Running autosubmit setstatus, for example, would produce files that could be stored for example as tmp/ASLOGS/20240319_141712_setstatus.log and tmp/ASLOGS/20240319_141712_setstatus_err.log.. These two files contain the standard output and error output of the autosubmit setstatus command, issued on 2024-03-19 at 14:17:12 (computer time). The “.log” file contains the output produced by Autosubmit, whereas the “_err.log file would contain the error or be empty if no error occurred.

2024-03-19 14:17:17,772 Autosubmit is running with 4.1.0
2024-03-19 14:17:17,782 Preparing .lock file to avoid multiple instances with same expid.
2024-03-19 14:17:17,782 Exp ID: a001
2024-03-19 14:17:17,782 Save: False
2024-03-19 14:17:17,782 Final status: WAITING
2024-03-19 14:17:17,782 List of jobs to change: a001_20200101_fc0_285_SIM a001_20200101_fc0_284_SIM
2024-03-19 14:17:17,782 Chunks to change: None
2024-03-19 14:17:17,782 Status of jobs to change: None
2024-03-19 14:17:17,782 Sections to change: None
...

The workflow task logs are stored in the directory tmp/LOG_<EXPID>, tmp/LOG_a001/ in this example.
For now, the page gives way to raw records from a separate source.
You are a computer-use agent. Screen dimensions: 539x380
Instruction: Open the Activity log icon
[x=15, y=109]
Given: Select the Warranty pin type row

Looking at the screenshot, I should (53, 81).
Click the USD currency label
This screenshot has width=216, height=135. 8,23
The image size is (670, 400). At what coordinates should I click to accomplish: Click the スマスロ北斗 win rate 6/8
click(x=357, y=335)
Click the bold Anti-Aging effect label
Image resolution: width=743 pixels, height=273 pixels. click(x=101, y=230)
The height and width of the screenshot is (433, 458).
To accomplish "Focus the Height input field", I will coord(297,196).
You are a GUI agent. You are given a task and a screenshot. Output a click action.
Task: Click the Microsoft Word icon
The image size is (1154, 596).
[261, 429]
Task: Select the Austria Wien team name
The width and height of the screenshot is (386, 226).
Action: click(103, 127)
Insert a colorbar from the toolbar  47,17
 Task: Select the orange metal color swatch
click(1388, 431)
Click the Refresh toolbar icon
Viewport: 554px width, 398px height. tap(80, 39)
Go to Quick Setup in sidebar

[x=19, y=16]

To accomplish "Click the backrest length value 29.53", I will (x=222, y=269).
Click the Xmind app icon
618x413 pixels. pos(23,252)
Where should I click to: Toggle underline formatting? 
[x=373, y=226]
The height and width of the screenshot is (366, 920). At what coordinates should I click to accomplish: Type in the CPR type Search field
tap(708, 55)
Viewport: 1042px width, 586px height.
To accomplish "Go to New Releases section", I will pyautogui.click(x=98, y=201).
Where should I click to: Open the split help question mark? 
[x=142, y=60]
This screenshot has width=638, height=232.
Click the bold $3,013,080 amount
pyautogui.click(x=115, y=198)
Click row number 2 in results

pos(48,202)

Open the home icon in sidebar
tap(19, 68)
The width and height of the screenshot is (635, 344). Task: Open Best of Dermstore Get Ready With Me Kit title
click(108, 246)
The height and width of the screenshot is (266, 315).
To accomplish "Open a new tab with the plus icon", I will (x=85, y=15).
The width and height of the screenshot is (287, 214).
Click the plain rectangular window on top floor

The task logs are written on the remote platforms used in the experiment configuration (e.g. a cloud server, or HPC). These files are copied automatically by Autosubmit to the computer where the autosubmit command was issued at.

These log files, like the autosubmit commands logs described before, also come in pairs “.out” and “.err”. However, in this case the “.err” file contains the workflow task script source with the Bash Shell script generated by Autosubmit and the expanded parameters (produced with the Bash Shell attribute -x). The file name also contains a timestamp from when the job was started.

[INFO] JOBID=**6709774**
job_name_ptrn='/scratch/a001/LOG_a001/a001_20200101_fc0_337_SIM'
+ job_name_ptrn=/scratch/a001/LOG_a001/a001_20200101_fc0_337_SIM
echo $(date +%s) > ${job_name_ptrn}_STAT
++ date +%s
+ echo 1711509353
...

The .err and .out files both contain the JOBID data, which for remote platforms like HPC batch systems (e.g. Slurm) represent the Job ID. As well as any other output from the workflow task.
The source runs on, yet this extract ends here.